The request: Copy out the entries below, changing every "GUI agent" to "interface agent" and leaving the rest as it is.

╭─ Records for this exercise

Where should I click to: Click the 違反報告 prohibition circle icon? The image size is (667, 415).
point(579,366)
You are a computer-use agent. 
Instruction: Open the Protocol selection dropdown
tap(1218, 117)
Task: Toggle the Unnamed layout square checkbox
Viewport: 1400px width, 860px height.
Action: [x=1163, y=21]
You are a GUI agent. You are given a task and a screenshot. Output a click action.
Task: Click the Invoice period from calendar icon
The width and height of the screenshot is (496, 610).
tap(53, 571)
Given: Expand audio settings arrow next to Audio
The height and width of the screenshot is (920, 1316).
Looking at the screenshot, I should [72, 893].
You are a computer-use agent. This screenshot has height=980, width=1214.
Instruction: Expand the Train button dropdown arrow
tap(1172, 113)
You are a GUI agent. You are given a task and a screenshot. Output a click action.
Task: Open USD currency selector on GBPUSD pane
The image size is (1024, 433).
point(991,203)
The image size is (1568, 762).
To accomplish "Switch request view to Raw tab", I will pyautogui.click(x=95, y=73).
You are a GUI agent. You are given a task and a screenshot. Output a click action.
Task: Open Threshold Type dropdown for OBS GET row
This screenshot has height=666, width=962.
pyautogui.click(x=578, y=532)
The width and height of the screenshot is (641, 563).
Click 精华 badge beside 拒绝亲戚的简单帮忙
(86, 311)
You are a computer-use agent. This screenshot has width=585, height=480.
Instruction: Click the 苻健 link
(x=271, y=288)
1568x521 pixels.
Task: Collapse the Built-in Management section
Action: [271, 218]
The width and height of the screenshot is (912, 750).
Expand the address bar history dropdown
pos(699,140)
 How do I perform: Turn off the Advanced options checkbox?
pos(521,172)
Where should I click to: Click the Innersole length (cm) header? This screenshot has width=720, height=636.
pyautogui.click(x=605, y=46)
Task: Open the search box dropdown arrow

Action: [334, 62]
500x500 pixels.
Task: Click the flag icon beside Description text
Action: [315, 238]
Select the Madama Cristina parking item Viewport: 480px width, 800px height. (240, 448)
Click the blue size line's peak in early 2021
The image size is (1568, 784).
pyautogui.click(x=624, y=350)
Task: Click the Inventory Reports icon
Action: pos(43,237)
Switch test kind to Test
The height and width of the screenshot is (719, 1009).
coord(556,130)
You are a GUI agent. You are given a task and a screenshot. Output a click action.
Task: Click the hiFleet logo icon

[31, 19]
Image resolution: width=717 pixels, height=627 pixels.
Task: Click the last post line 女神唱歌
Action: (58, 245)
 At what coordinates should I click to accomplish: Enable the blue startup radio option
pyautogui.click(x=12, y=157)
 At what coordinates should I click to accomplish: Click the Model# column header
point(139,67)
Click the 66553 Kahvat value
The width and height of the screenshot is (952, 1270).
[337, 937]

╰─

Exercise result:
Where should I click to: Click the 違反報告 prohibition circle icon? The image size is (667, 415).
point(579,366)
You are a computer-use agent. 
Instruction: Open the Protocol selection dropdown
tap(1218, 117)
Task: Toggle the Unnamed layout square checkbox
Viewport: 1400px width, 860px height.
Action: [x=1163, y=21]
You are a interface agent. You are given a task and a screenshot. Output a click action.
Task: Click the Invoice period from calendar icon
The width and height of the screenshot is (496, 610).
tap(53, 571)
Given: Expand audio settings arrow next to Audio
The height and width of the screenshot is (920, 1316).
Looking at the screenshot, I should [72, 893].
You are a computer-use agent. This screenshot has height=980, width=1214.
Instruction: Expand the Train button dropdown arrow
tap(1172, 113)
You are a interface agent. You are given a task and a screenshot. Output a click action.
Task: Open USD currency selector on GBPUSD pane
The image size is (1024, 433).
point(991,203)
The image size is (1568, 762).
To accomplish "Switch request view to Raw tab", I will pyautogui.click(x=95, y=73).
You are a interface agent. You are given a task and a screenshot. Output a click action.
Task: Open Threshold Type dropdown for OBS GET row
This screenshot has height=666, width=962.
pyautogui.click(x=578, y=532)
The width and height of the screenshot is (641, 563).
Click 精华 badge beside 拒绝亲戚的简单帮忙
(86, 311)
You are a computer-use agent. This screenshot has width=585, height=480.
Instruction: Click the 苻健 link
(x=271, y=288)
1568x521 pixels.
Task: Collapse the Built-in Management section
Action: [271, 218]
The width and height of the screenshot is (912, 750).
Expand the address bar history dropdown
pos(699,140)
 How do I perform: Turn off the Advanced options checkbox?
pos(521,172)
Where should I click to: Click the Innersole length (cm) header? This screenshot has width=720, height=636.
pyautogui.click(x=605, y=46)
Task: Open the search box dropdown arrow

Action: [334, 62]
500x500 pixels.
Task: Click the flag icon beside Description text
Action: [315, 238]
Select the Madama Cristina parking item Viewport: 480px width, 800px height. (240, 448)
Click the blue size line's peak in early 2021
The image size is (1568, 784).
pyautogui.click(x=624, y=350)
Task: Click the Inventory Reports icon
Action: pos(43,237)
Switch test kind to Test
The height and width of the screenshot is (719, 1009).
coord(556,130)
You are a interface agent. You are given a task and a screenshot. Output a click action.
Task: Click the hiFleet logo icon

[31, 19]
Image resolution: width=717 pixels, height=627 pixels.
Task: Click the last post line 女神唱歌
Action: (58, 245)
 At what coordinates should I click to accomplish: Enable the blue startup radio option
pyautogui.click(x=12, y=157)
 At what coordinates should I click to accomplish: Click the Model# column header
point(139,67)
Click the 66553 Kahvat value
The width and height of the screenshot is (952, 1270).
[337, 937]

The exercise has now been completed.